Rutgers scientists have predicted a likely 1.5-foot sea-level rise by 2050, effectively drowning many of the wetlands that provide buffering against storm surges and leaving roads and utilities underwater much of the time in some places.
People simply aren’t looking realistically at risk, said Daniel J. Van Abs, Rutgers associate professor of practice for water, society & environment.
“The most significant thing we have not done, we are still not doing, is a recognition of risk,” said Van Abs, the other co-editor of “Taking Chances.” “Unless you are willing to recognize risk, there is no particular incentive to take action.”
The panel recommended looking at ways to begin working collaboratively on a regional level to plan for moving residents out of the most vulnerable areas, including by consolidating municipalities east to west.
At the same time, many of those who are trying to rebuild in areas hard hit by Sandy are still not back in their homes, according to representatives of the New Jersey Organizing Project.
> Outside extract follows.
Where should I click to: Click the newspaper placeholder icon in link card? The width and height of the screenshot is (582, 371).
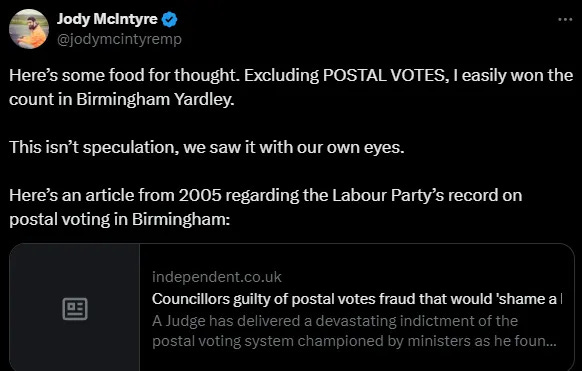pyautogui.click(x=75, y=309)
The nonprofit was formed to help people negotiate the complex flood insurance and federal emergency funds systems.
They spoke at a state Assembly Regulatory Oversight and Reform and Federal Relations Committee hearing Thursday and at a Tuesday night Sierra Club of New Jersey forum in Brick Township called “Are We Stronger Than The Next Storm?”
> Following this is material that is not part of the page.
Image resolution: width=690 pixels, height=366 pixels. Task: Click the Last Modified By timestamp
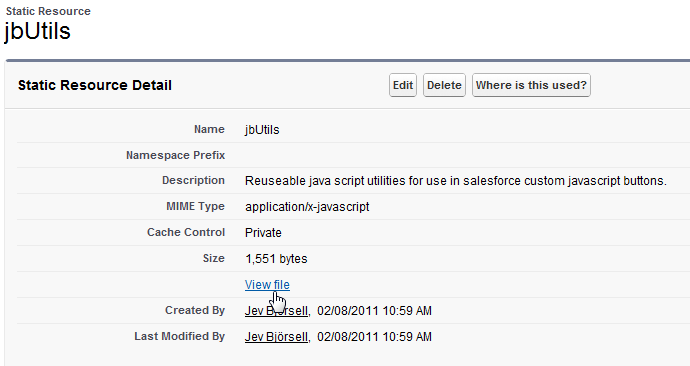[374, 337]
“Forty thousand primary homeowners were impacted by the storm (with significant damage), and 15,000 applied for the RREM program,” Amanda Devecka-Rinear, director of the New Jersey Organizing Project, said at the Sierra Club forum.
The state Department of Community Affairs administers the Rehabilitation, Reconstruction, Elevation and Mitigation program with $1.1 billion in federal funds.
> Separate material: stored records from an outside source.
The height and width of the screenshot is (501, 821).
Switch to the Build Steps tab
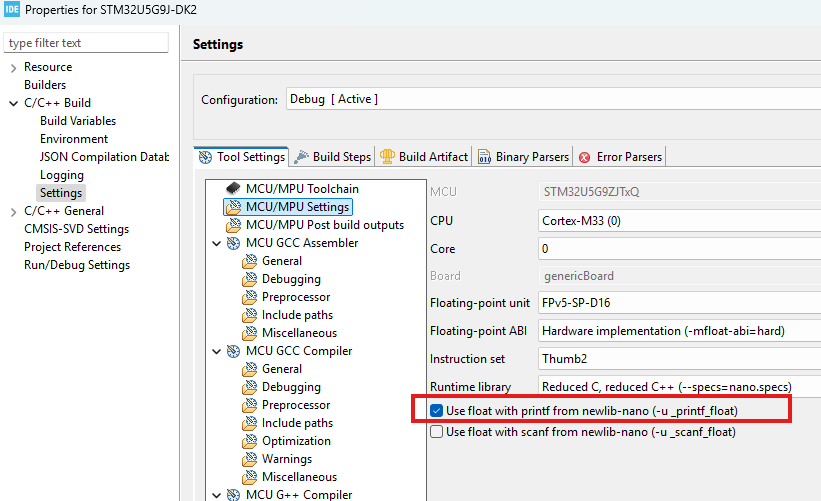pyautogui.click(x=332, y=157)
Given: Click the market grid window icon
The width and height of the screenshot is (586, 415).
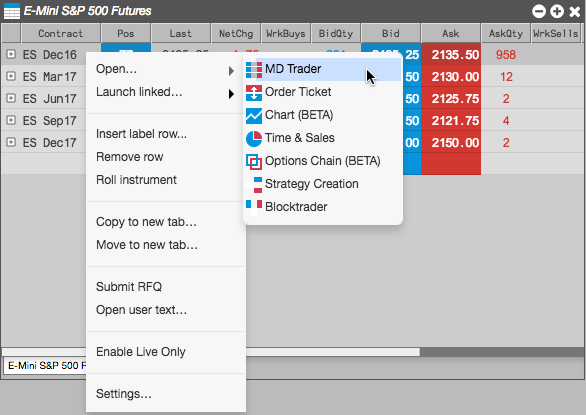Looking at the screenshot, I should coord(12,11).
Eligible homeowners whose primary homes were damaged by Sandy got up to $150,000 in grants to pay for construction projects such as raising homes that were not covered by other funding sources.
“Of them, 8,000 remain (in the program) today. What happened to the other 7,000, I don’t know,” she said. “Only 4,000 have completed construction and elevation projects. The other 50 percent are not finished. Obviously we need to do better.”
Devecka-Rinear said many have simply given up on negotiating the complex insurance and assistance programs or were inappropriately told they didn’t qualify. She is lobbying for legislation that would let people still caught in Sandy-related financial problems put off paying their mortgages on damaged properties for a time, instead extending the length of their mortgages.
“Our concern is that not only has the state not learned from Sandy, but that these policies will leave us at risk during the next storm,” said Sierra Club Director Jeff Tittel.
He said the state has rolled back controls over development in environmentally sensitive coastal areas, in spite of models that predict a 1-3 foot sea-level rise by 2050.
When asked at the Sierra Club forum how anyone can justify rebuilding in highly vulnerable, exposed coastal areas, former Asbury Park Press reporter Kirk Moore said soon there will be strong financial pressure against doing so.
“People want to live near the water,” said Moore, who is now associate editor at WorkBoat magazine and field editor for National Fisherman magazine. “Banks and insurance companies will walk away, and only the super-wealthy who can self-insure will be able to live there.”